[Saved data entries]
╔══

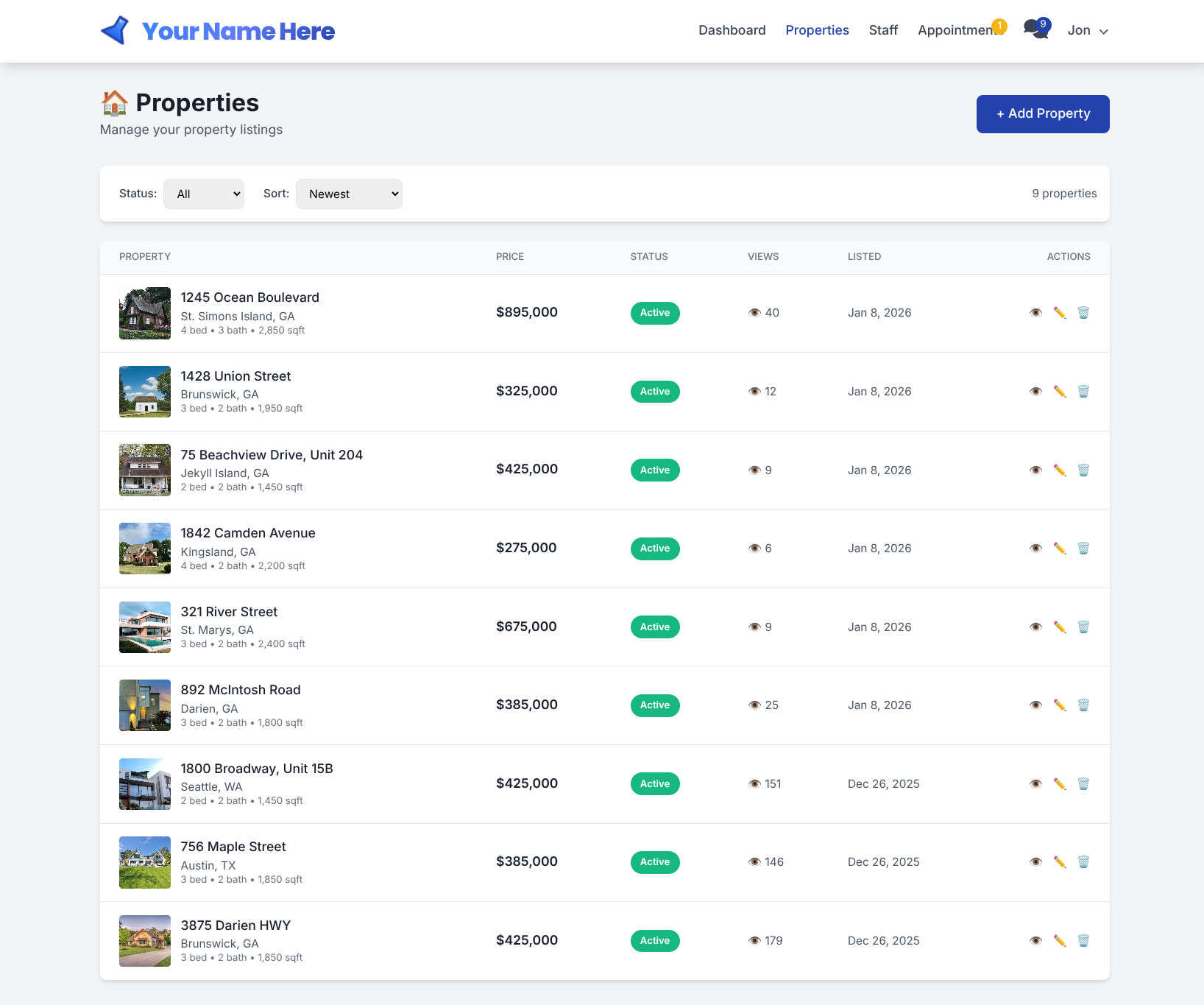The height and width of the screenshot is (1005, 1204).
Task: Toggle visibility of 321 River Street listing
Action: [x=1036, y=627]
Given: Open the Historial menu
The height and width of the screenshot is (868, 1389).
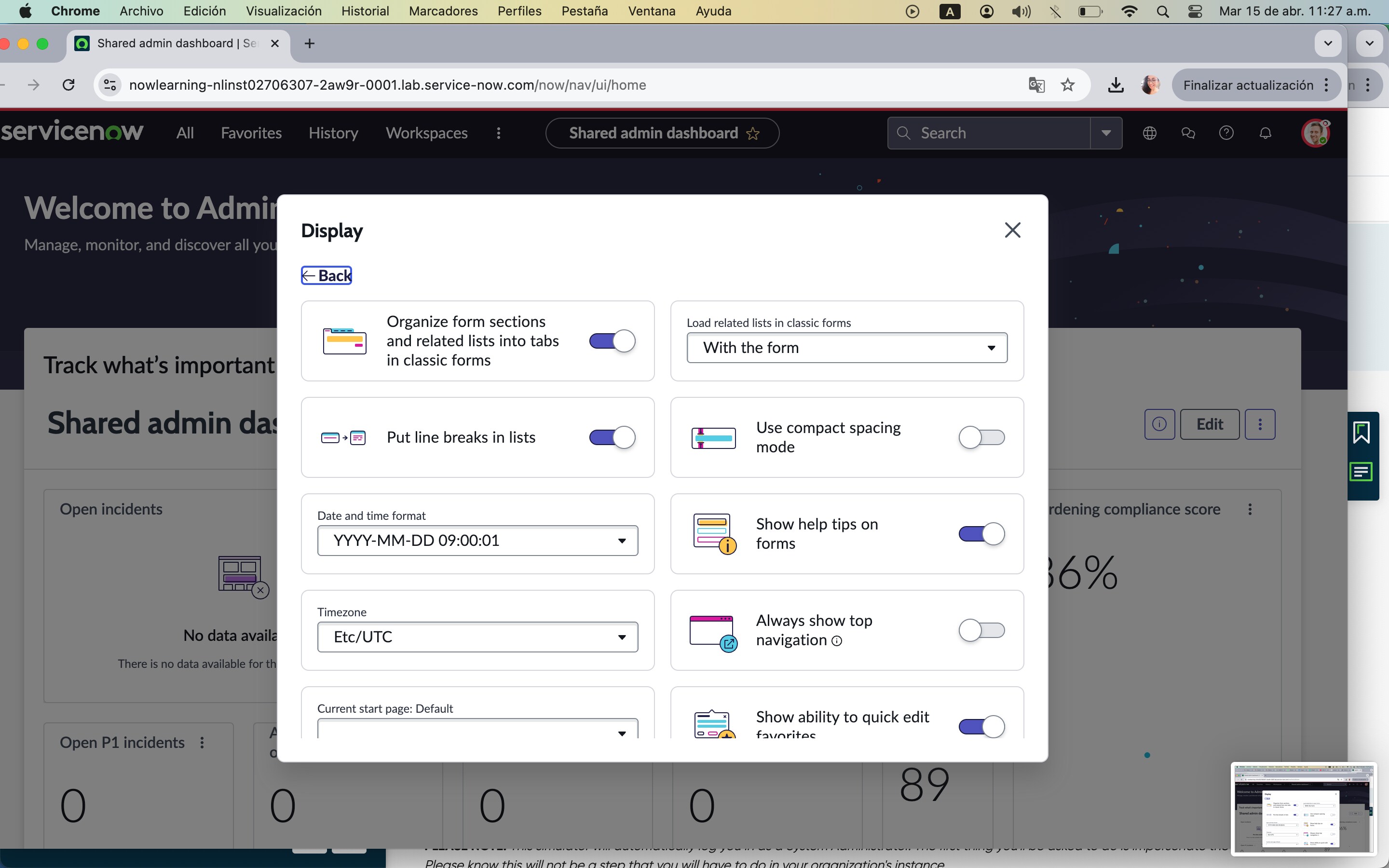Looking at the screenshot, I should [x=365, y=11].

╚══

Word for word, copy the lines from the one with "The height and width of the screenshot is (868, 1389)." through the end of the entries above, and do not include any picture.

Output for this task
The height and width of the screenshot is (868, 1389).
Looking at the screenshot, I should [x=365, y=11].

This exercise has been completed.